Microbiology

Nightmare Bacteria’s New Strategy to Outsmart the Antibiotics

Antibiotic resistance is one of the biggest threats faced in the field of healthcare nowadays. There is a new survival strategy reported in the recent study done by the scientist using which bacteria survive and recover from exposure to antibiotics.

One of the most used antibiotics across the world are beta-lactam antibiotics which also includes penicillin. This class of antibiotics has been used since 1940’s but scientist still cannot understand the interaction between this class of drugs and bacteria.

A new research led by the University of Notre Dame shed light on an enzyme which helps bacteria to survive in the presence of antibiotics which is not strong enough to kill bacteria immediately on contact.

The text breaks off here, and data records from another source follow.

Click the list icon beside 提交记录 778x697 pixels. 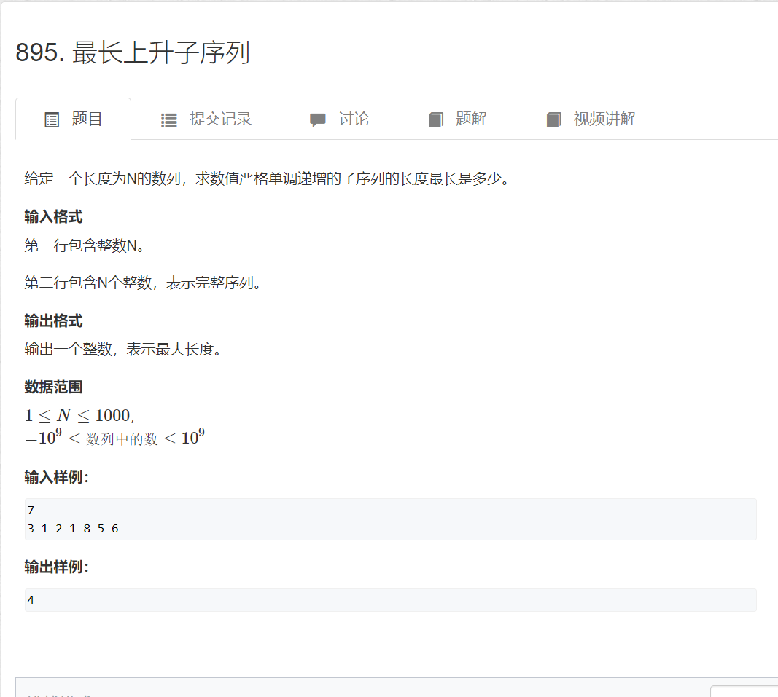click(168, 119)
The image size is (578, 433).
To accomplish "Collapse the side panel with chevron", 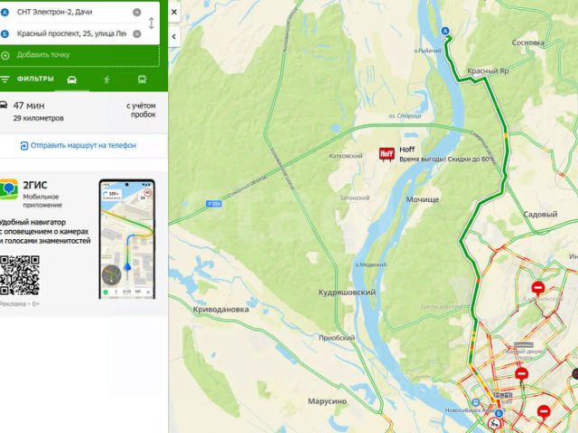I will coord(174,36).
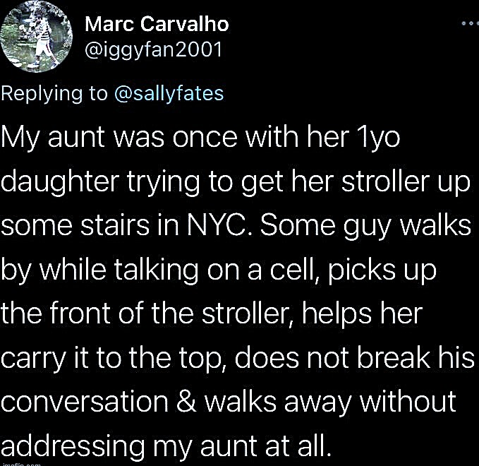
Task: Click the tweet line starting "My aunt was once"
Action: pyautogui.click(x=200, y=137)
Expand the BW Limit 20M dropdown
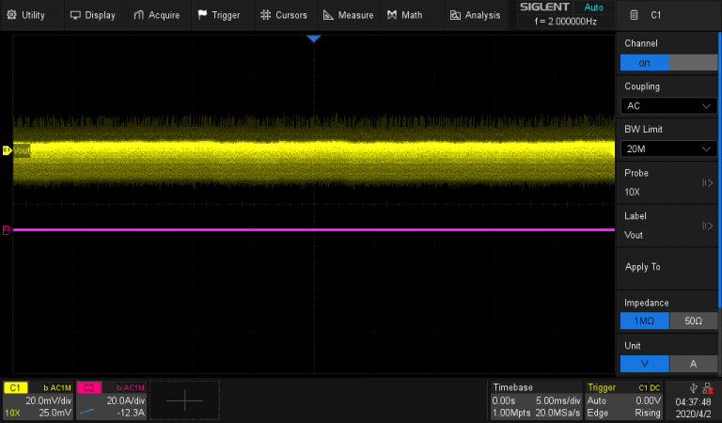 [668, 149]
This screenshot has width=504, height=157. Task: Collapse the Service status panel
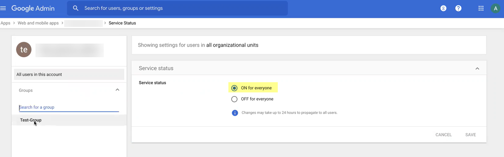[477, 69]
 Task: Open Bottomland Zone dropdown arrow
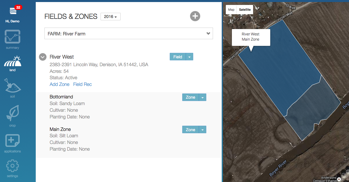point(203,98)

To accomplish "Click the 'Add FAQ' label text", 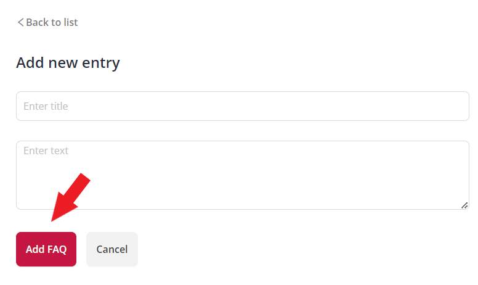I will [46, 249].
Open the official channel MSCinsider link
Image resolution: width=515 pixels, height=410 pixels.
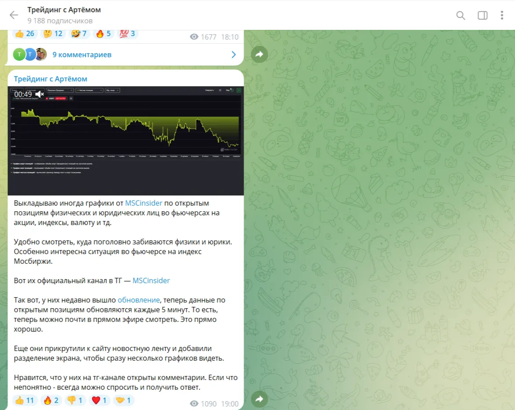151,281
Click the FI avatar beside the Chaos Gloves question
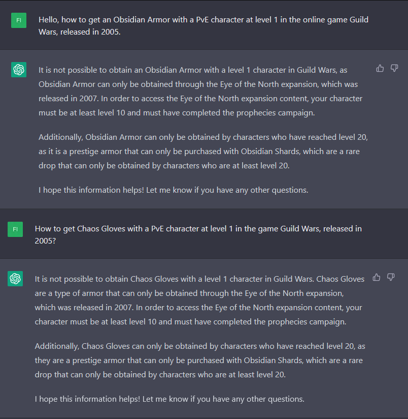This screenshot has width=408, height=419. pyautogui.click(x=15, y=229)
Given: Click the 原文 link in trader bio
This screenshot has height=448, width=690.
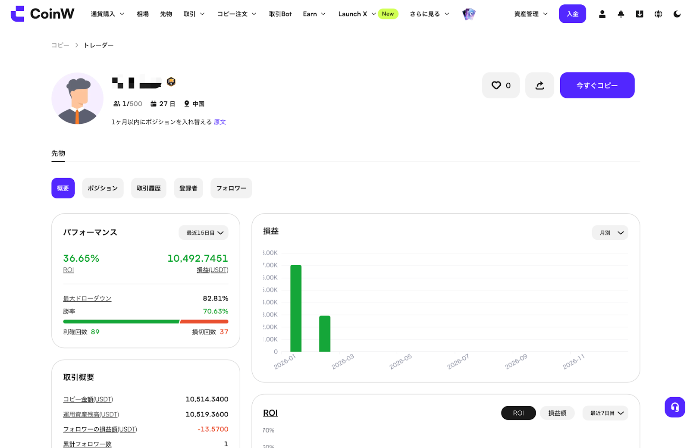Looking at the screenshot, I should pos(220,122).
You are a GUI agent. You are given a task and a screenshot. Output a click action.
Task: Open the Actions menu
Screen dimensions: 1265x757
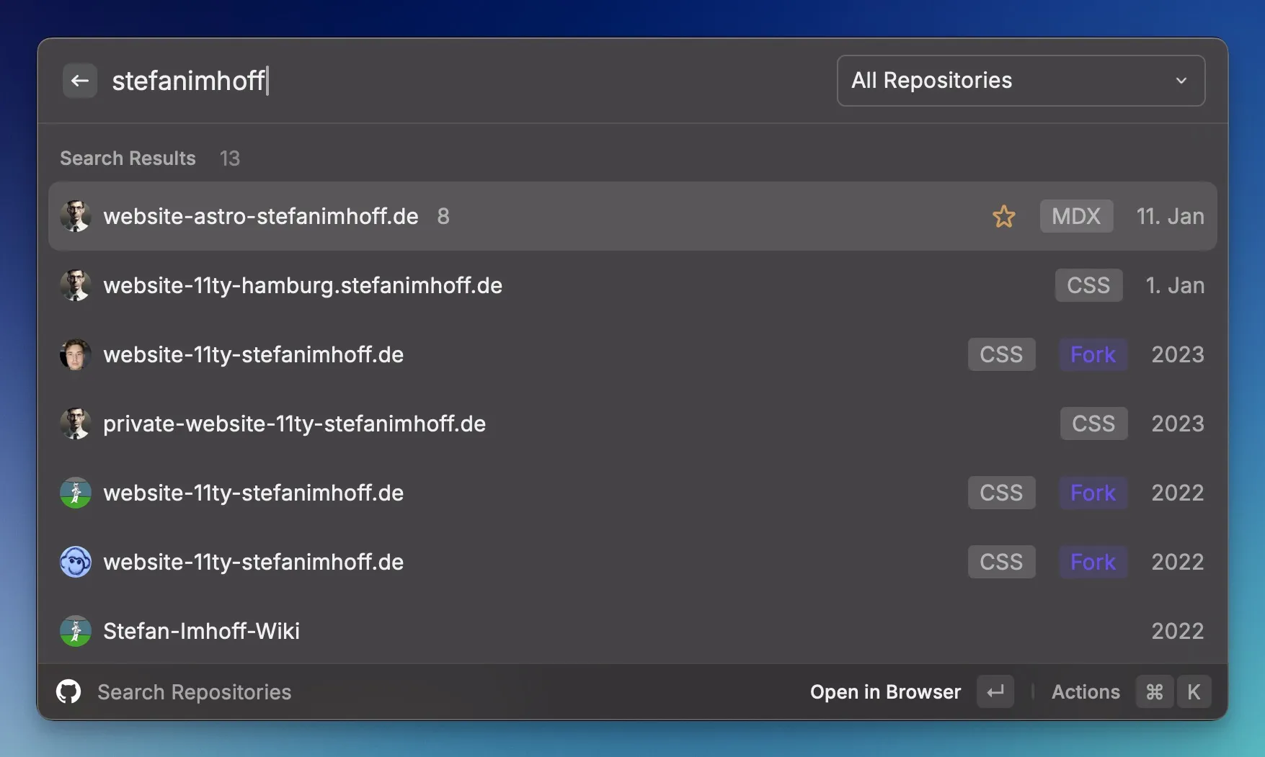click(1086, 691)
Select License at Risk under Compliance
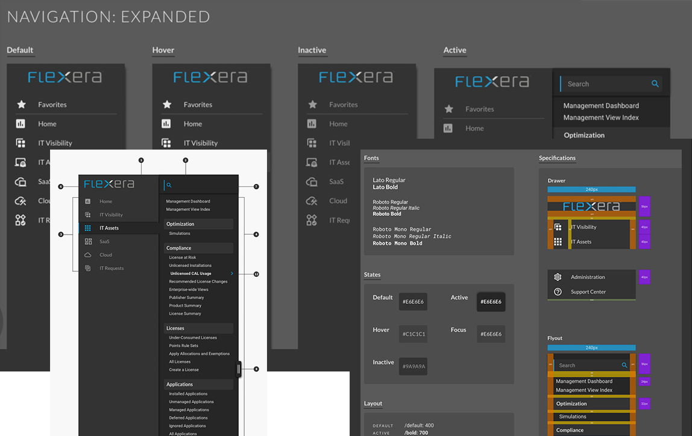 tap(182, 257)
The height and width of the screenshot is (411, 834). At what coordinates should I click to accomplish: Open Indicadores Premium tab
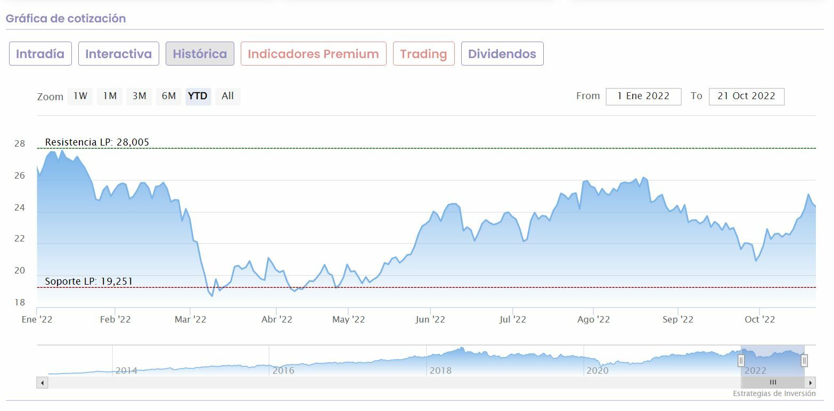[x=313, y=54]
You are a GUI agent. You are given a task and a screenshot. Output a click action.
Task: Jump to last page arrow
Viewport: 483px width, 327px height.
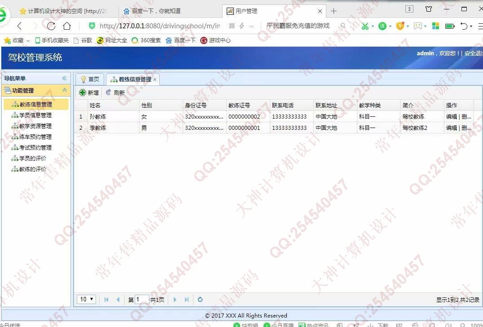coord(187,300)
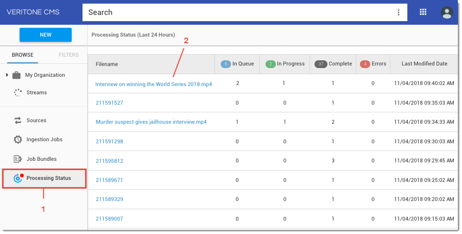The image size is (462, 234).
Task: Click the In Queue column header
Action: pyautogui.click(x=237, y=64)
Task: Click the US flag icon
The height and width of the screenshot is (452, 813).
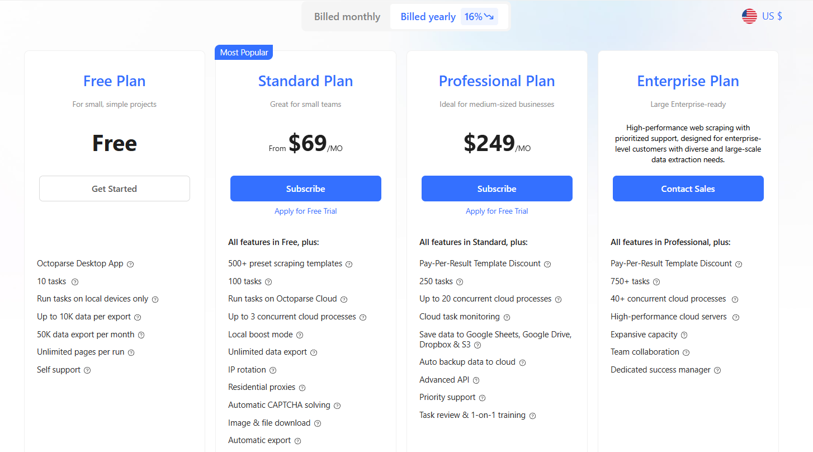Action: [x=749, y=16]
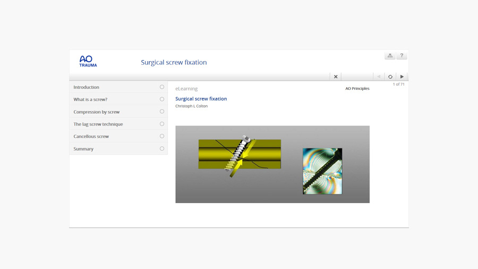Click the X icon in the toolbar
478x269 pixels.
tap(336, 77)
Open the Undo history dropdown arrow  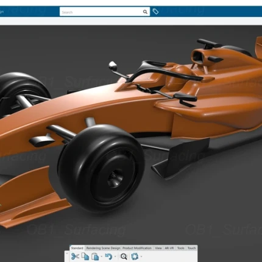pyautogui.click(x=115, y=257)
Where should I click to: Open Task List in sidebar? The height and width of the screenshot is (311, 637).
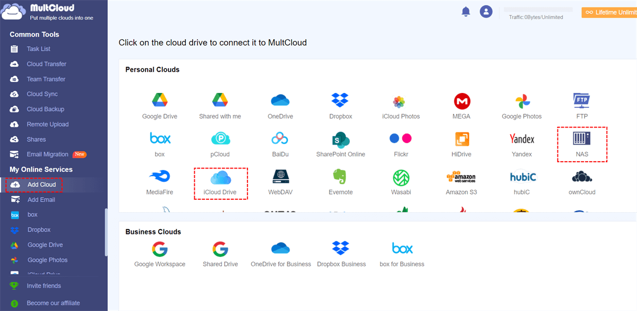tap(38, 49)
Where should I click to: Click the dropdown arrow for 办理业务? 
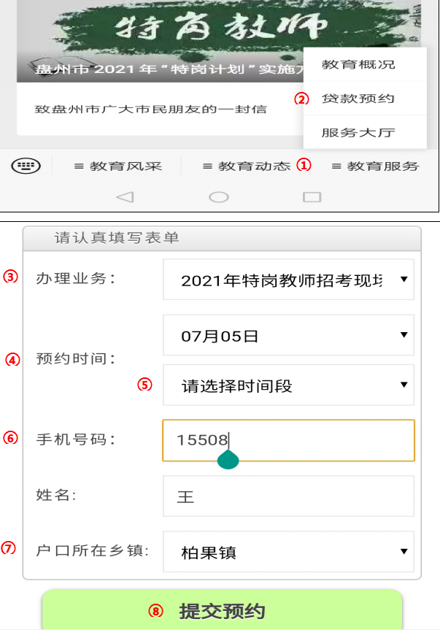click(x=404, y=280)
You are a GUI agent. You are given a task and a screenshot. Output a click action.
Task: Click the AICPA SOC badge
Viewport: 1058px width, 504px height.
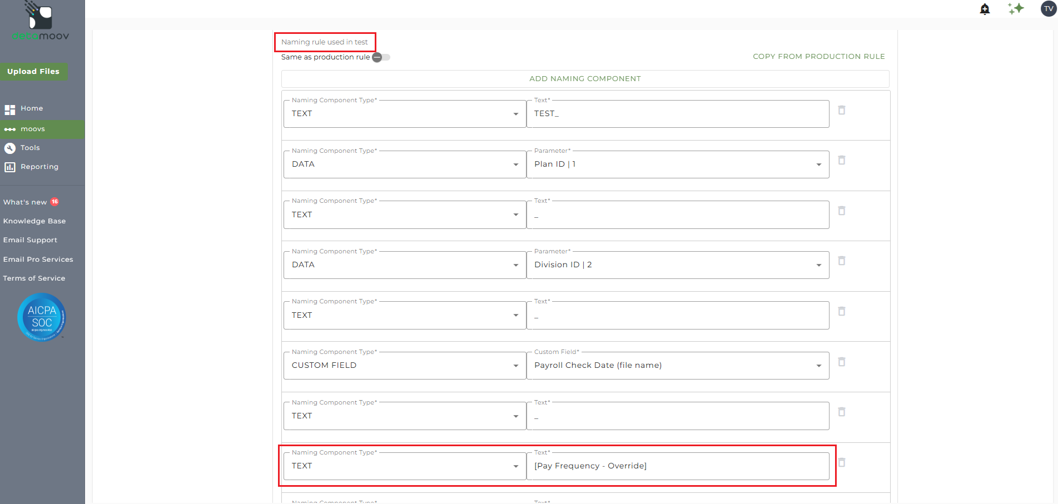(x=42, y=317)
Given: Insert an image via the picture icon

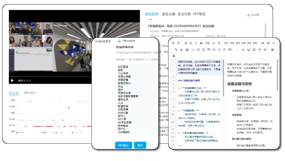Looking at the screenshot, I should pyautogui.click(x=187, y=50).
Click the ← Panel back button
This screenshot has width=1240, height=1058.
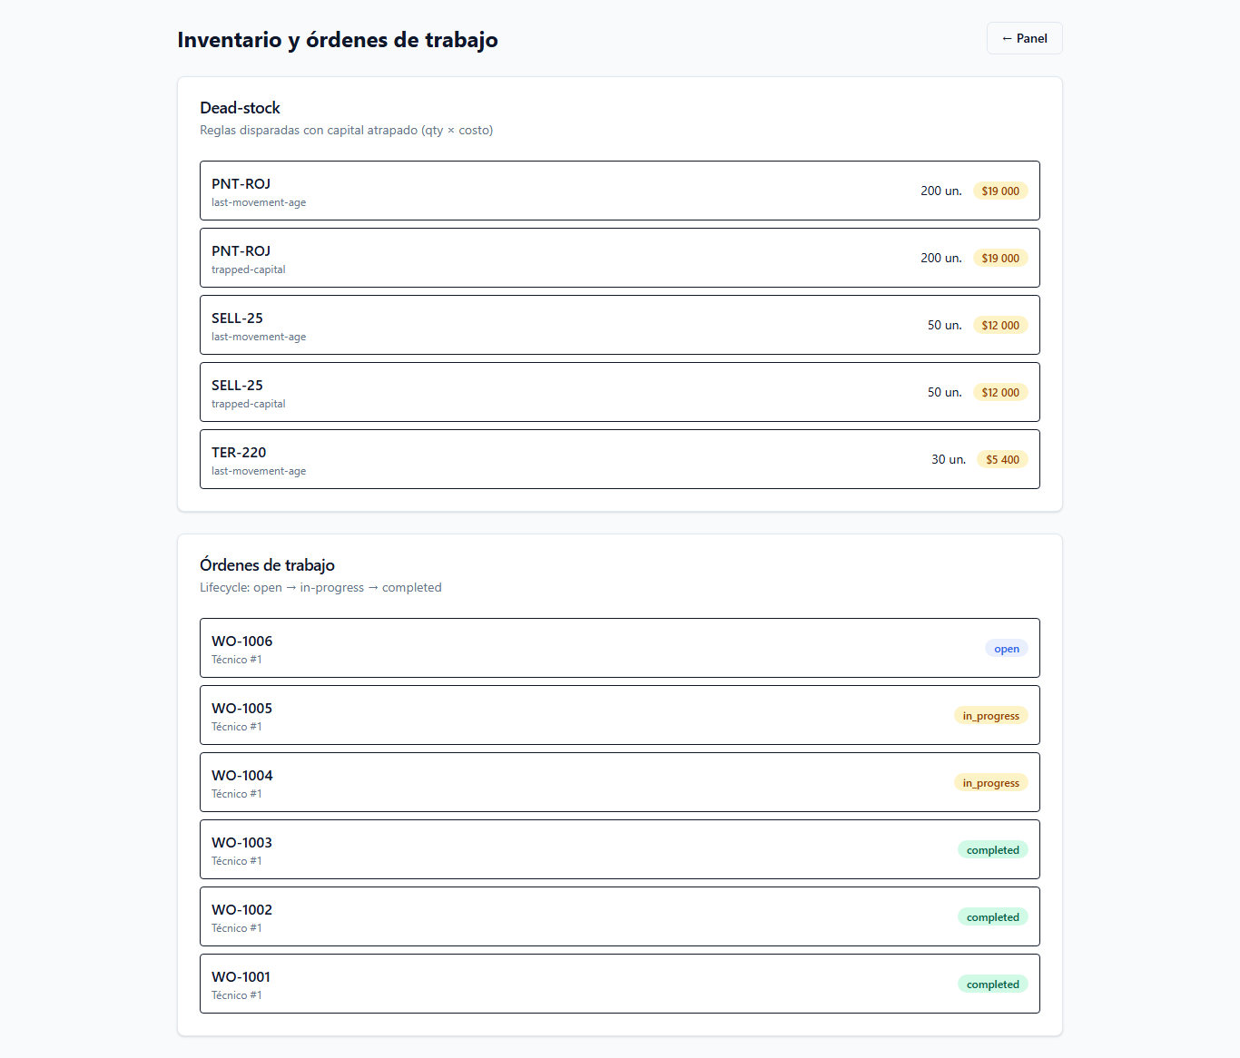(x=1024, y=38)
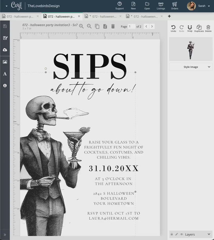Open the Coryl logo dropdown arrow
The image size is (214, 240).
(6, 6)
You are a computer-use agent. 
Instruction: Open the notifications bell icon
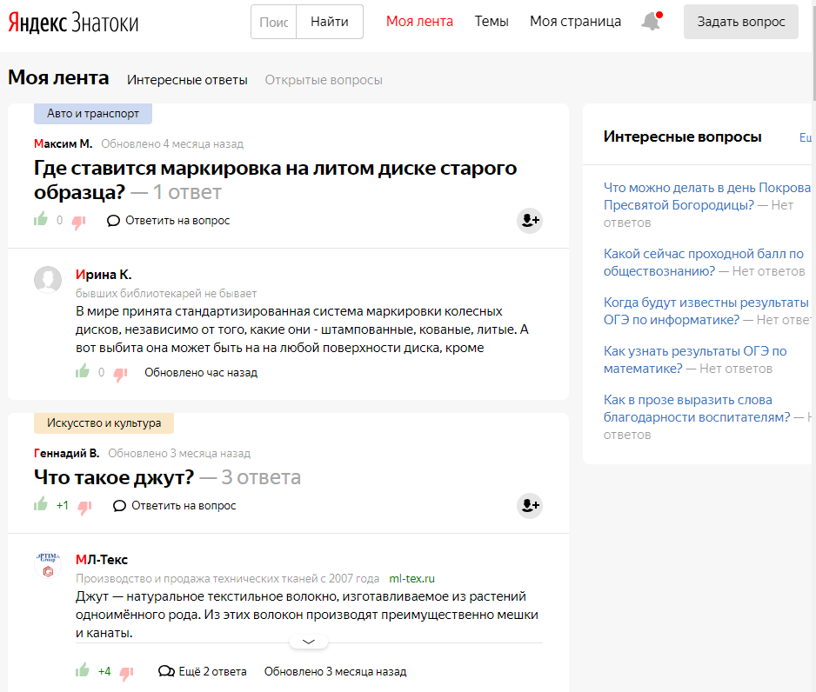click(651, 22)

This study is focused on an enzyme which is present in pathogen Pseudomonas aeruginosa (gram -ve bacteria ) that causes pneumonia and sepsis. The function of this enzyme named lytic transglycosylase (slt) is to repair the damaged cell wall of bacteria attacked by antibiotic and to allow an infection to spread unceasingly.

“It’s a survival strategy,” said Shahriar Mobashery, Navari Family Professor in Life Sciences at Notre Dame and lead author of the study. “The cell wall is the structural entity that encases the entire bacterium, and its health is critical for the survival of the bacteria. If you have a drug that inflicts damage to the cell wall, the bacterium cannot cope with it and it dies.”

According to the report from the center, this pathogen is like a nightmare bacteria showing resistance more than 200 times in 2017. “It’s sort of like if you’re driving home and get into a fender bender, and by the time you get home, your car is already repaired,” said Mobashery.

The cell wall of this pathogen is a crosslinked structure consisting of long adjacent units but beta-lactam antibiotics do not let the cell wall of the pathogen to form a cross-linked structure. But here bacteria outsmart the antibiotics by initiating cell signaling by uncrossed polymer chains which activate the slt enzyme which in turn recognizes the damage done by the antibiotics and cuts down the uncrossed link polymers. After this, organism again builds the cell wall.

The next step of the team is to determine the structure of the culprit enzyme. Researchers synthesized the cell wall to study slt enzyme degradation process and sent the purified samples of slt enzyme and cell wall to determine the structure.